Task item:
Pick out the lines below that include the string "screenshot".

Materials provided:
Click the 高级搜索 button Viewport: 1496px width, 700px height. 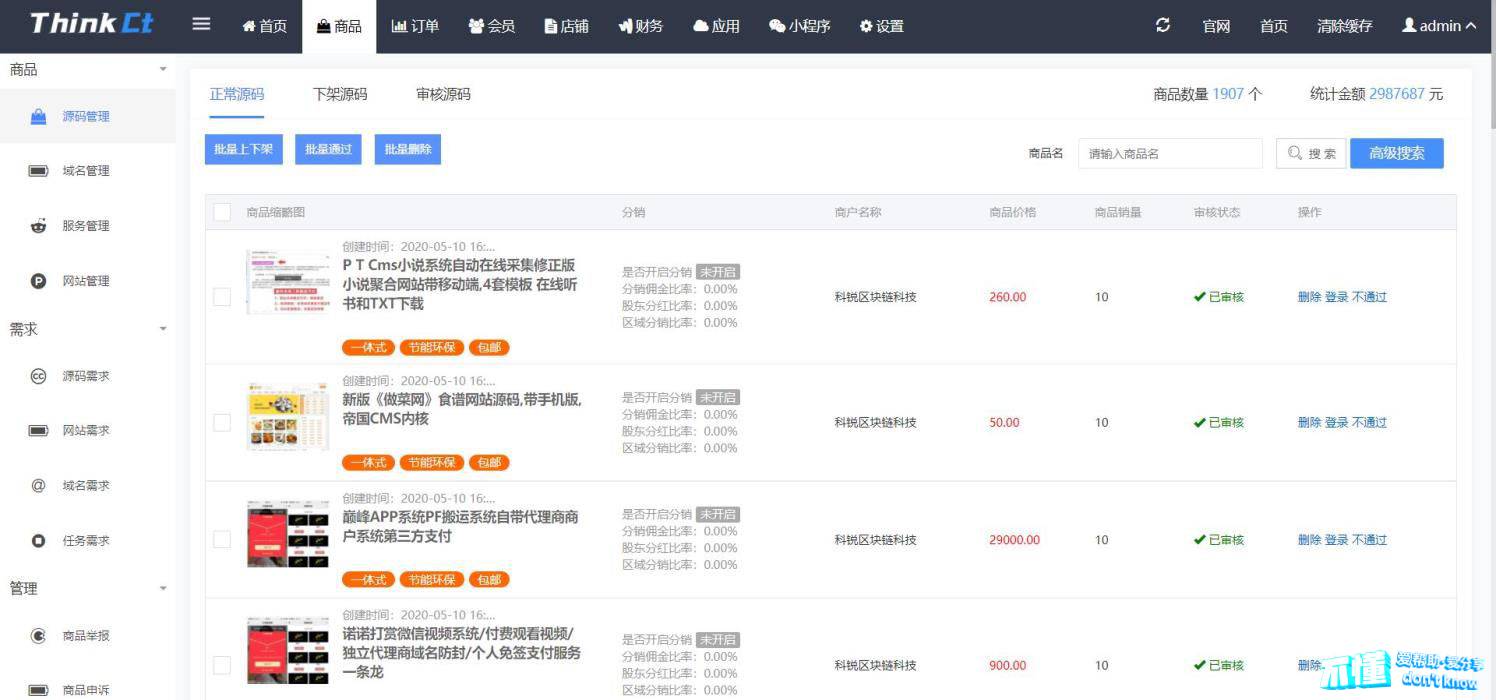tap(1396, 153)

---

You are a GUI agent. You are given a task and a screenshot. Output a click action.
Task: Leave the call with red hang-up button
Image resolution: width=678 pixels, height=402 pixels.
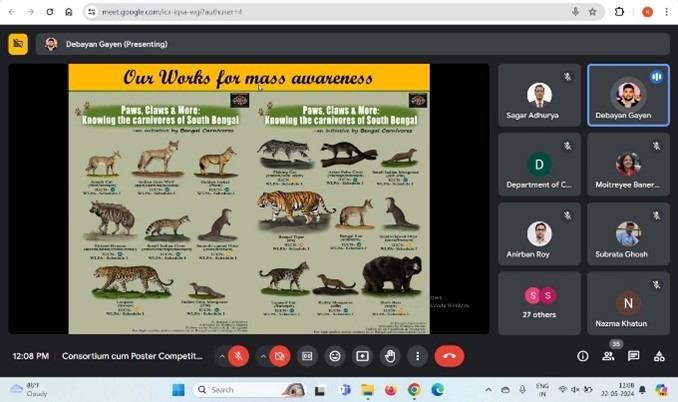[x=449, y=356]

--

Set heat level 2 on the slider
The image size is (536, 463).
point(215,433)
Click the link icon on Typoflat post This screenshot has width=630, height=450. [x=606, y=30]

Exercise response:
You are a GUI agent. You are given a task and a screenshot. Output a click action.
Click the link icon on Typoflat post This screenshot has width=630, height=450. [x=606, y=30]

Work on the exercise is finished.